Basel II

Basel II has influenced credit economy discussions like no other topic in recent days. Making capital requirements more adequate — the main goal of Basel II — has a major impact on both the credit branch as well as the economy as a whole.

These capital requirements have been introduced to German law by changing the German Banking Act (KWG) and by introducing the German Solvency Regulation (SolvV)
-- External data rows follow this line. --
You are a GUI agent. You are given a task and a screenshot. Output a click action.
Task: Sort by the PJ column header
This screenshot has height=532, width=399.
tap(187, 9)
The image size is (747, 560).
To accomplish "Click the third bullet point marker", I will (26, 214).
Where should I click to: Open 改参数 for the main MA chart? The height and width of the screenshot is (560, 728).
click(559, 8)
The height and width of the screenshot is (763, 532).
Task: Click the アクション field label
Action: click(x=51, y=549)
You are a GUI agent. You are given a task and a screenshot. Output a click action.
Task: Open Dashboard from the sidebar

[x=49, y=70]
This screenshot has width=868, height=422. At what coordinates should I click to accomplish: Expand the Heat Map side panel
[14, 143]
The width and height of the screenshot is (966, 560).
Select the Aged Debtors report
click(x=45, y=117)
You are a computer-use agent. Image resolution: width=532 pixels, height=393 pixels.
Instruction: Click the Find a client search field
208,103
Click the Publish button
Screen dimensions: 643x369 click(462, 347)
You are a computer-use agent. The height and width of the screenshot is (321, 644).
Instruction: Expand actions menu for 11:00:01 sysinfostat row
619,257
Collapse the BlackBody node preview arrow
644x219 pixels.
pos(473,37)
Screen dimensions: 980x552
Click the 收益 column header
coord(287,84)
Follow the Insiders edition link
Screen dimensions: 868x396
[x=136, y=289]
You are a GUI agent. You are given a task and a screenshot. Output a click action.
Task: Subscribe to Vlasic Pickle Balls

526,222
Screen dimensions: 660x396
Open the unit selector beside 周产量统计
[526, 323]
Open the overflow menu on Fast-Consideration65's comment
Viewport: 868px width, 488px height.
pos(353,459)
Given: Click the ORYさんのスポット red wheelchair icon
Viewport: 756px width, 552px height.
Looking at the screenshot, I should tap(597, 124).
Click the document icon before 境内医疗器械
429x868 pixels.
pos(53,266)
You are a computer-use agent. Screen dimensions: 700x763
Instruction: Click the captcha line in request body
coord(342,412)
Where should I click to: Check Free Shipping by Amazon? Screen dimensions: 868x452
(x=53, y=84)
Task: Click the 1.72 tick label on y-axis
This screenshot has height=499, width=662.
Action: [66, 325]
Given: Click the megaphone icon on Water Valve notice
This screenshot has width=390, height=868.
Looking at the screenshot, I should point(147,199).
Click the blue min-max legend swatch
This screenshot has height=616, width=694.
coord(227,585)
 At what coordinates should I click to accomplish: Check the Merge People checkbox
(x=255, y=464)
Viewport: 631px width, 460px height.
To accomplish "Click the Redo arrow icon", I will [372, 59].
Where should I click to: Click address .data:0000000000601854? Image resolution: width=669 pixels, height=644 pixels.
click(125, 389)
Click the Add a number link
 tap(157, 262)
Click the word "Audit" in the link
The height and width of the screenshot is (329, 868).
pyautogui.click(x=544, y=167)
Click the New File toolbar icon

Starting January 1st, 2008 all credit institutions and financial service providers in possession of a banking license are bound to determine their credit risk by using the standard approach (KSA) or by basing it on the internal rating approach (IRBA). The increasing price erosion which also affects the financial market many institutes are forced to make use of the IRB approach, mostly because — contrary to KSA which uses predetermined risk weightings and credit ratings of renowned rating agencies — internal estimations of certain risk parameters can be used to account for pricing-related leverage effects.

EBI Basel II

S&N supports the specific Basel II requirements of object financing institutes with function, reporting, and analyzation modules: This consists of the determination of asset classes, filtering and rating of securities, the EAD determination, the calculation of operative risk, the execution of stress tests, or the implementation of a loss database as a basis for estimations of PD, CC, and LGD. It also includes supplying established registration systems using standard interfaces.